Michael Ossareh wrote:
On Mon, Jun 8, 2009 at 2:13 PM, David Rosenstrauch<[email protected]> wrote:
Michael Ossareh wrote:
In the case above the code in messageReceived() cannot trigger
assertion failures, the exception they throw is trapped by the
framework and JUnit thinks the test passed. I'm using Assert.fail()
because the test I'm doing isn't part of JUnit's base tests (though I
understand I should start checking out the hamcrest matchers for my
tests:
http://stackoverflow.com/questions/958460/creating-a-assertclass-method-in-junit
) however using "normal" assertion fails suffer the same issue, for
example assertEquals(1, 2) results in the test passing beacause junit
doesn't ever see the exception.
Clearly you'll see the power of this type of testing, the 20 or tests
I have to write are all structured the same. Connect client to server,
either client or server send data, ensure data is rendered same on the
receiving side.
I'm midway through building a solution to this, however some of it
really reinventing the wheel and all because
IoHandlerAdapter.messageReceived / sessionOpened / sessionCreated all
throw Exception and/or the framework doesn't allow the ability to
distinguish different Exceptions from this layer.
mike
A couple of suggestions:
1) I'd think you really shouldn't need to go through the whole process of
fully starting up the server (with a socket listener listening on a port)
and a client (opening a socket to the server) just to do testing. I don't
know your code so well so perhaps I'm wrong here. But I'd think it should
be sufficient to just *simulate* network communication by using a
DummySession and sending a message down the server's filter chain and seeing
what response - or lack thereof - gets generated.
2) If you follow along with that approach, then you won't be in the
situation where your client is performing assertions inside the
messageReceived method (which are obviously getting swallowed). If you look
carefully at the code I posted, you'll see that what I'm doing is to add an
"OutputListener" - a class that I use only to assist with testing - at the
end of my filter chain when I test. The output listener, true to its name,
listens to whatever output/response the server's filter chain processing
generates, and saves it. Once that whole server filter chain interaction is
complete, and I've "saved" the output from my "communication with the
server", only THEN do I go about issuing Asserts to verify that the output
was what I expected. And since these asserts get done outside of the MINA
filter chain processing they never get swallowed.
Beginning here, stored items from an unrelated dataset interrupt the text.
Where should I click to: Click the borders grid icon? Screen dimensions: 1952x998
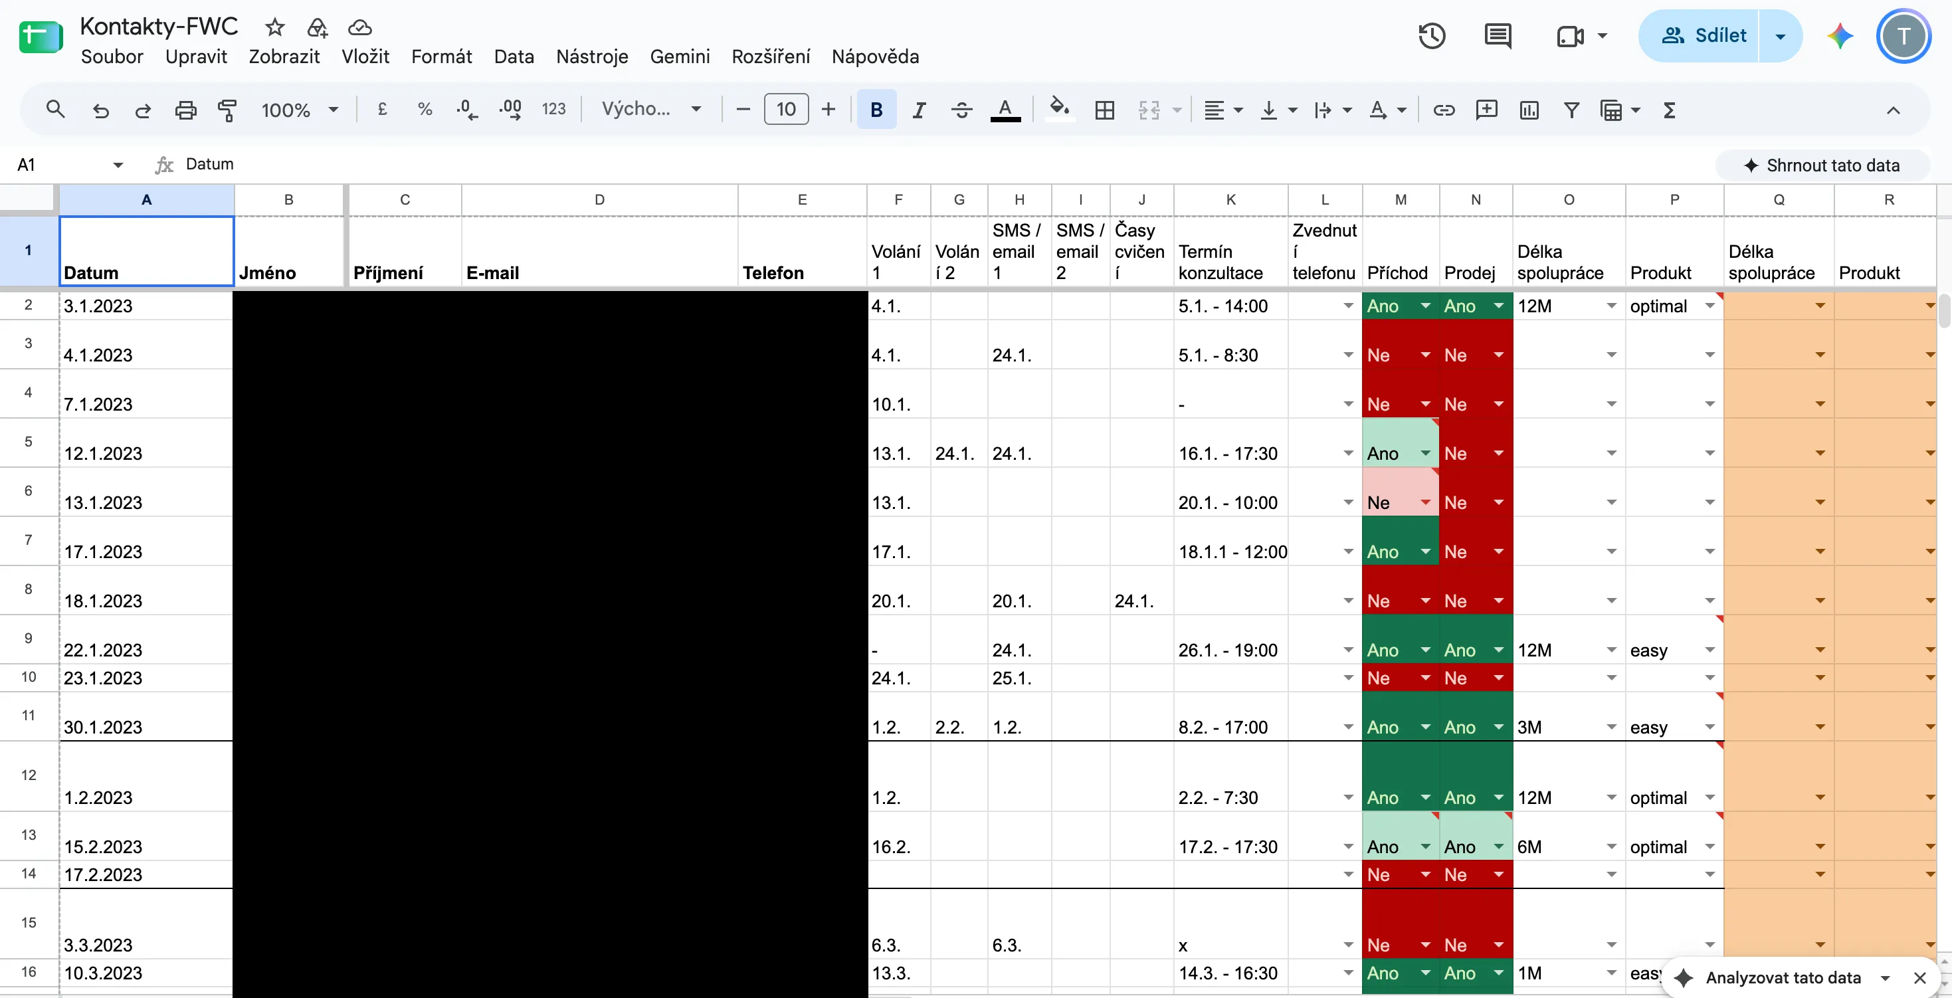(x=1105, y=110)
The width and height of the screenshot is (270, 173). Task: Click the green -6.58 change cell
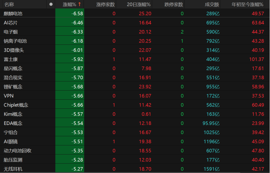(70, 14)
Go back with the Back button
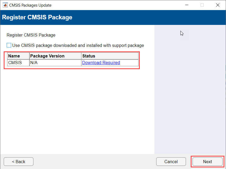Screen dimensions: 226x169 pos(19,162)
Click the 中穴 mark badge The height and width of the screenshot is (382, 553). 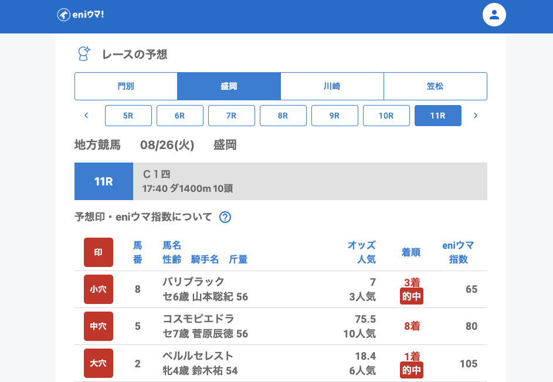(99, 326)
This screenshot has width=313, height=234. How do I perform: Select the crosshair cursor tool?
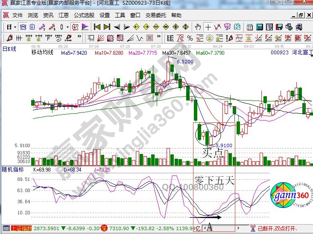click(208, 27)
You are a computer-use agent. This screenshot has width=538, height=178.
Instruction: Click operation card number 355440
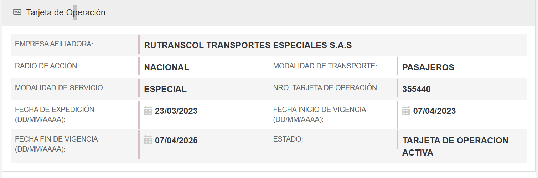(x=416, y=89)
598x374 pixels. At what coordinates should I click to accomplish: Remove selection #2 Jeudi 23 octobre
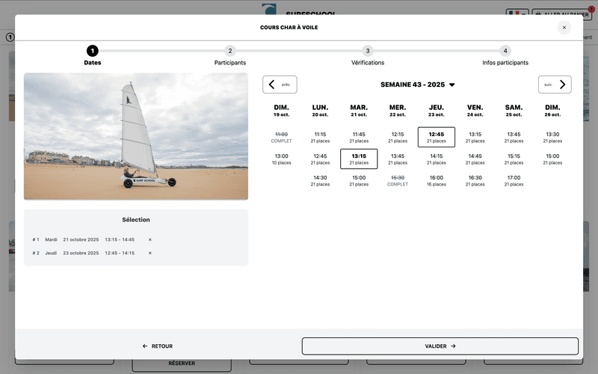[x=150, y=254]
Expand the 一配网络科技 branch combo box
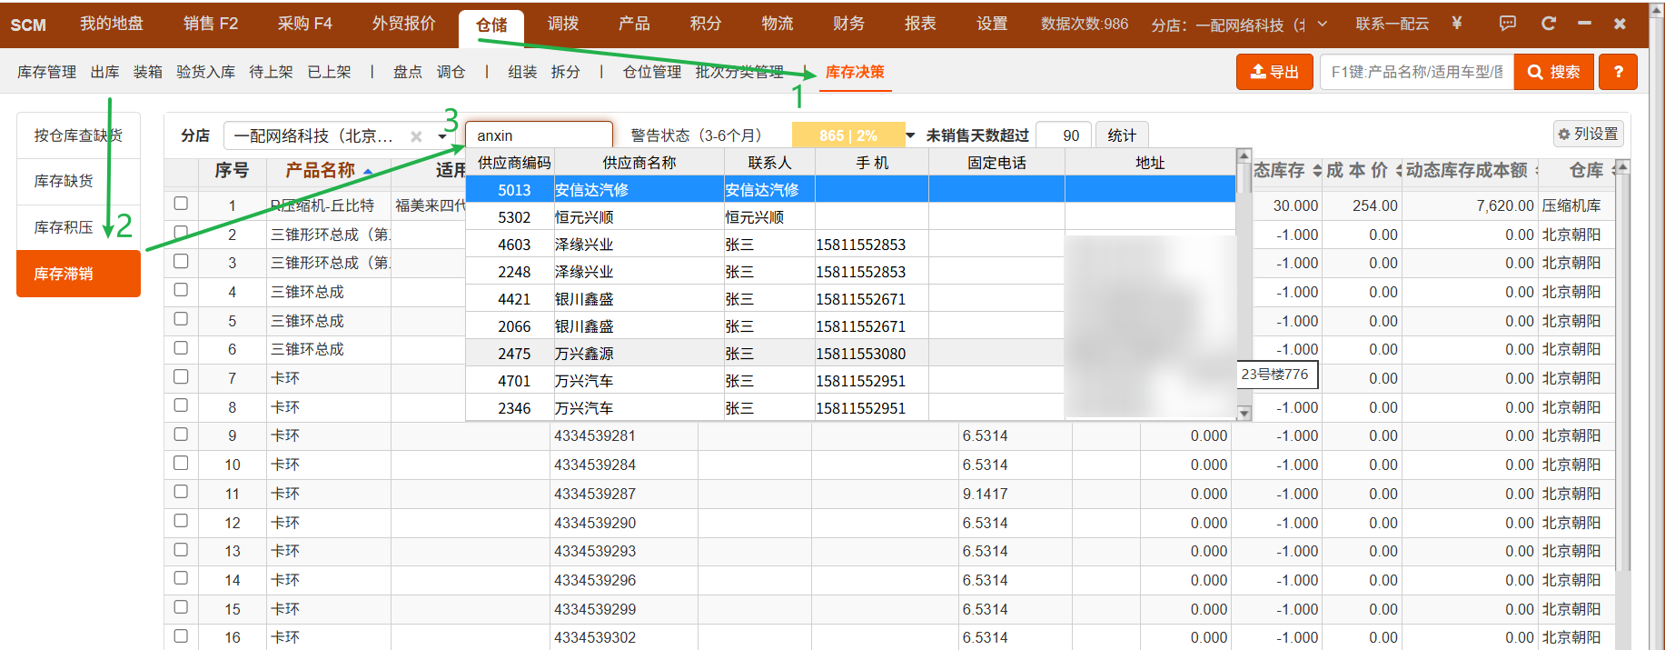The width and height of the screenshot is (1665, 650). (x=442, y=136)
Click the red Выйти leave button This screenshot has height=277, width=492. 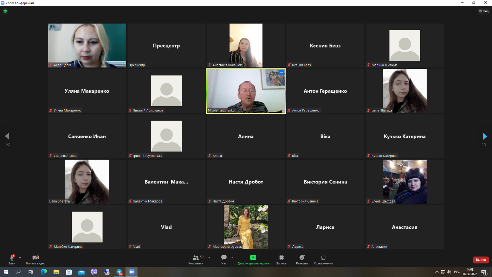coord(481,260)
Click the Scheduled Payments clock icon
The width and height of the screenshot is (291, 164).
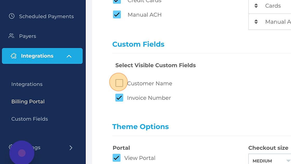point(12,16)
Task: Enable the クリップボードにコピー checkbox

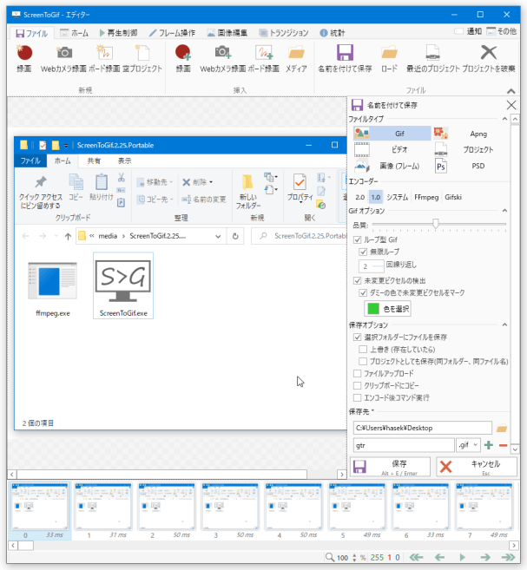Action: pos(358,384)
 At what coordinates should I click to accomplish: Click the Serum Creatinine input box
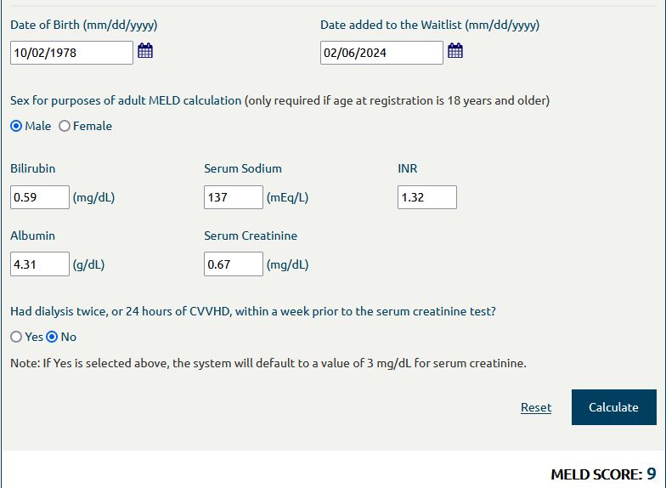234,264
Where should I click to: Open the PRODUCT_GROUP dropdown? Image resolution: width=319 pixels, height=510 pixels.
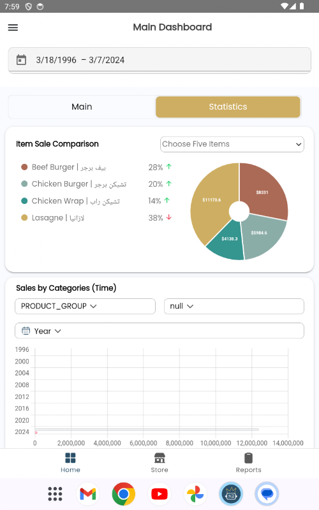(x=85, y=307)

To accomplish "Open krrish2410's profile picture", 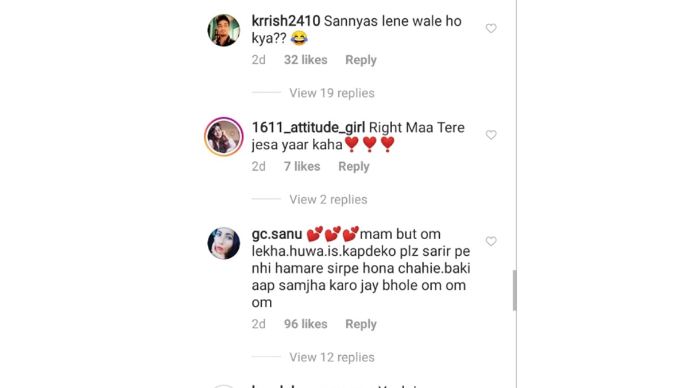I will [x=223, y=30].
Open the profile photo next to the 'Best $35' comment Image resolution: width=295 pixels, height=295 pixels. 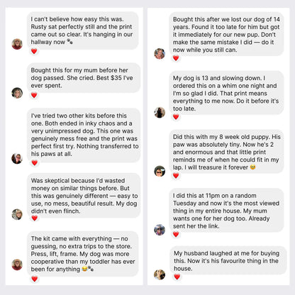click(x=17, y=93)
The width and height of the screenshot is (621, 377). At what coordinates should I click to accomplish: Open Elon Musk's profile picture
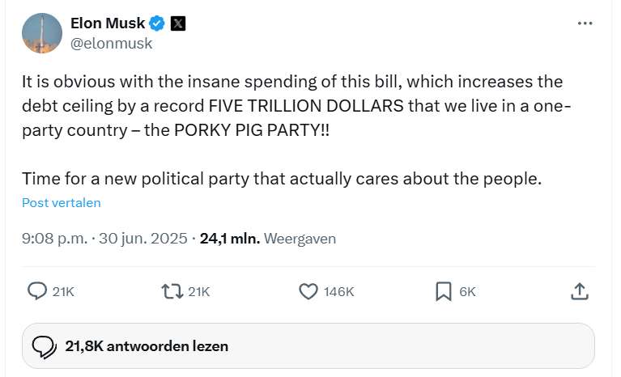(x=41, y=33)
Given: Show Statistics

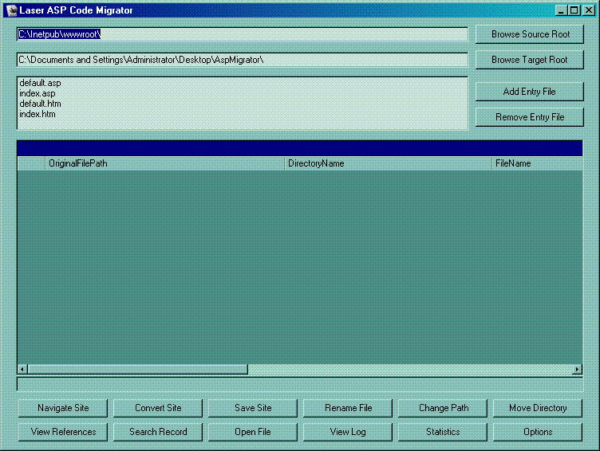Looking at the screenshot, I should [443, 432].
Bottom line: I think you can do any type of JUnit testing you want against
your MINA server, but you need to write your tests differently.
HTH,
DR
Hi David,
Thanks for your feedback. I noted your example and my reference to
"solution to this" looks not to dissimilar from what you're doing
(except I don't want to change the filter chain for fear of creating a
difference between prod and dev). The same goes for dummy session. As
I get more to grips with MINA I'm sure my assertions as to how to
build the tests will change.
I would add to the very sensitive proposals David have suggested that
whatever you do in your unit tests, trying to keep them close to what
you will have in prod by simulating the full stack (ie, with sockets and
server) is probably impossible : it will just test that the loopback
interface works well, with time conditions totally different to what you
will have in prod anyway.
This is what is difficult when it comes to test a server : unit tests
are just good enough to check the internal logic (ie, the
encoder/decoder, the handler), but you need to build a bench with a real
server, real injectors, etc.
Note that testing your application with real sockets is also good to
have, as you may encounter some weird conditions too.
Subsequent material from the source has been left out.